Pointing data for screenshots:
####

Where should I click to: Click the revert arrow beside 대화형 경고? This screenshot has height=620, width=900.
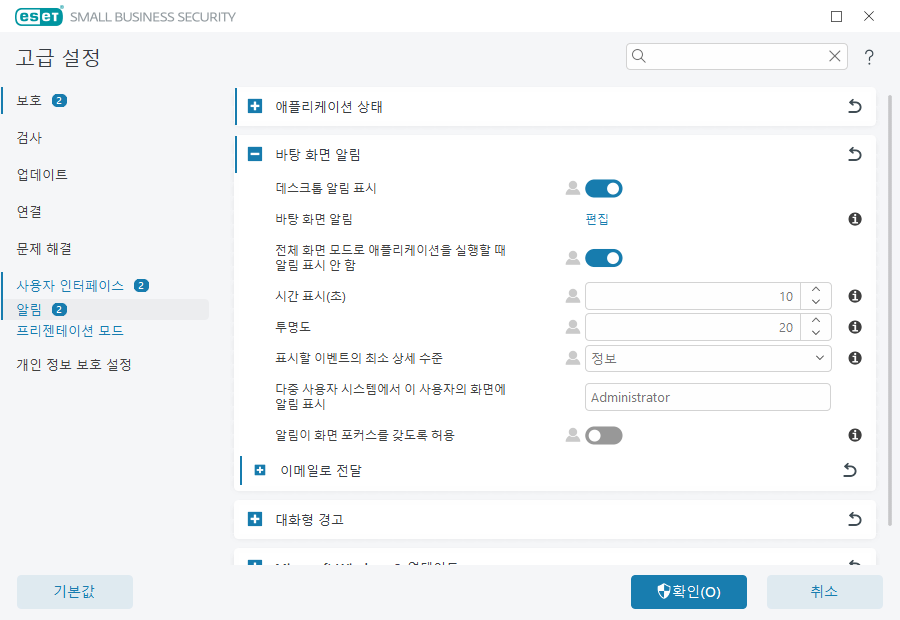tap(854, 519)
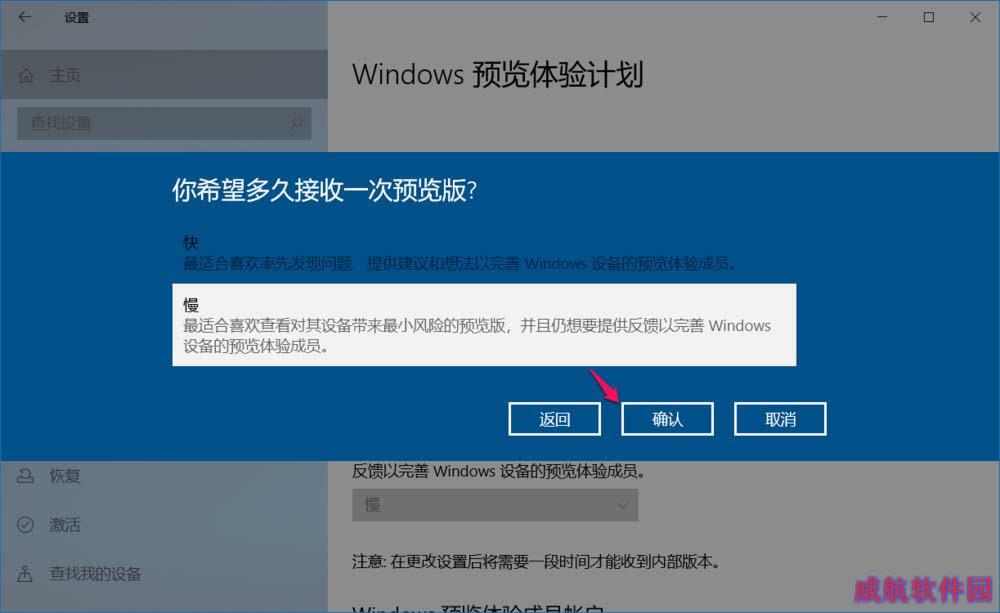The width and height of the screenshot is (1000, 613).
Task: Open the 主页 sidebar item
Action: tap(164, 75)
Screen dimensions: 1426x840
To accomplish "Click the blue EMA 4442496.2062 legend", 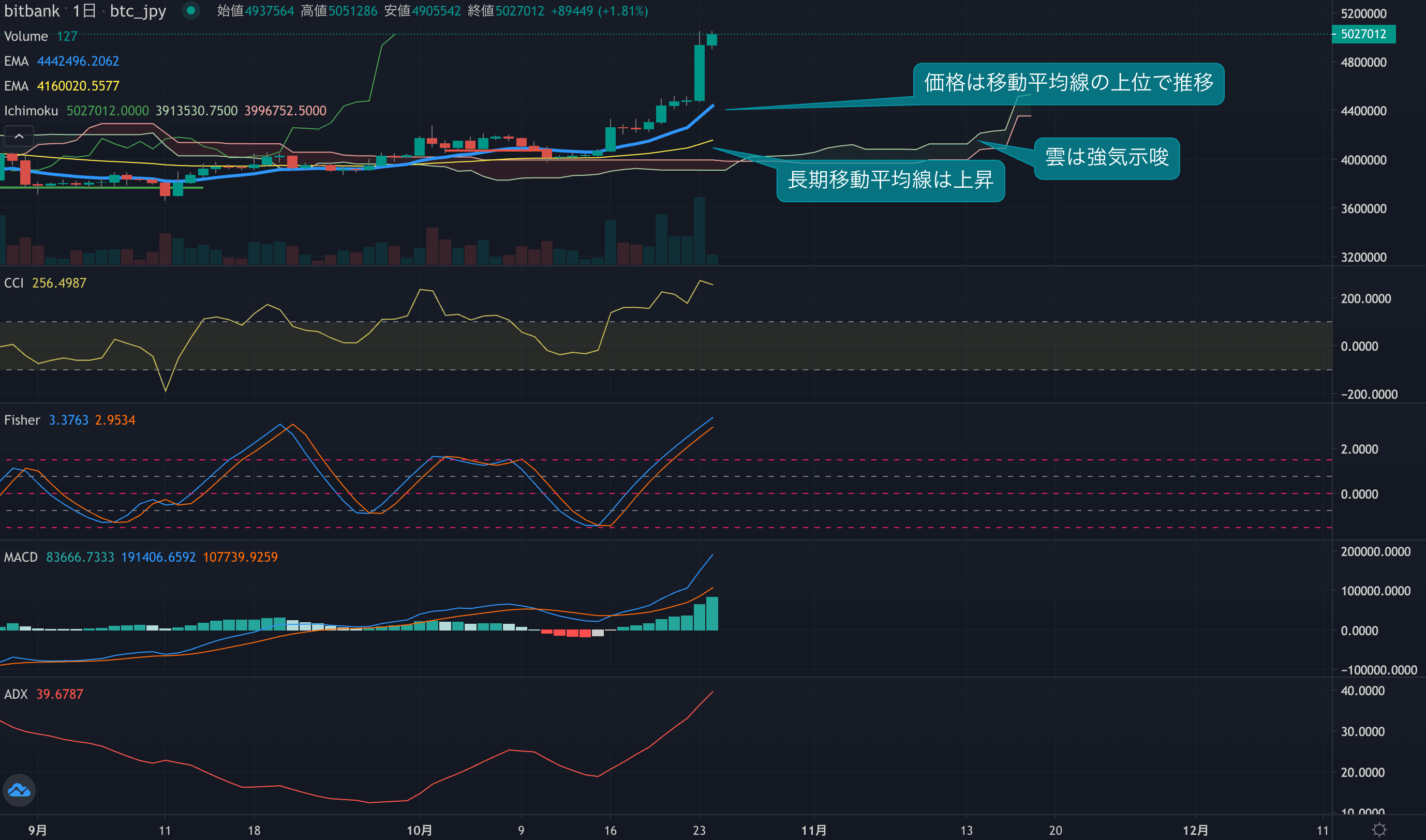I will click(78, 61).
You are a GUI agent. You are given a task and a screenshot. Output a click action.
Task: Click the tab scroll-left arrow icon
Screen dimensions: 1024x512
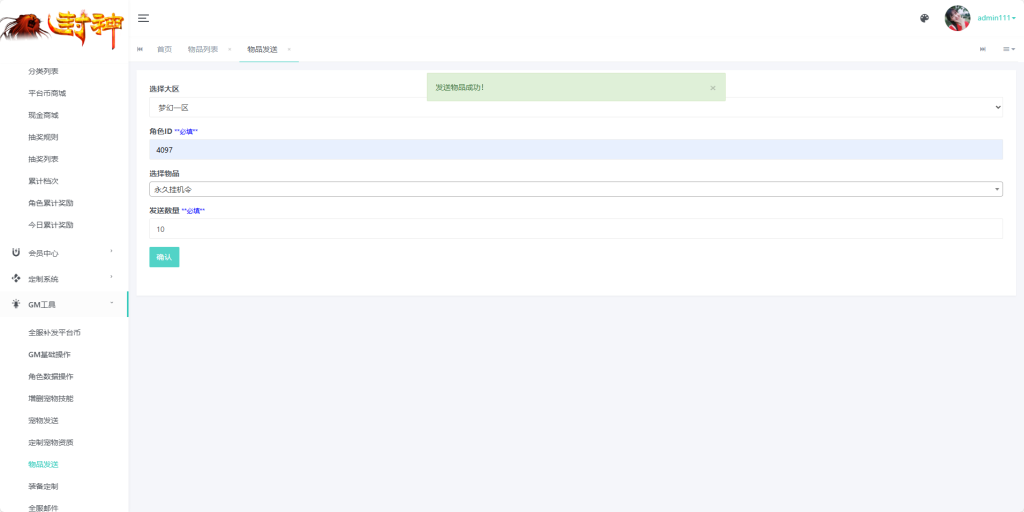tap(140, 50)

####

Given instruction:
Copy the lines of the listing word for word, beginning at the line containing "You are a GUI" and continuing to the end of the listing. Omit the pictures.

Task response:
You are a GUI agent. You are given a task and a screenshot. Output a click action.
Task: Click the tab scroll-left arrow icon
Screen dimensions: 1024x512
tap(140, 50)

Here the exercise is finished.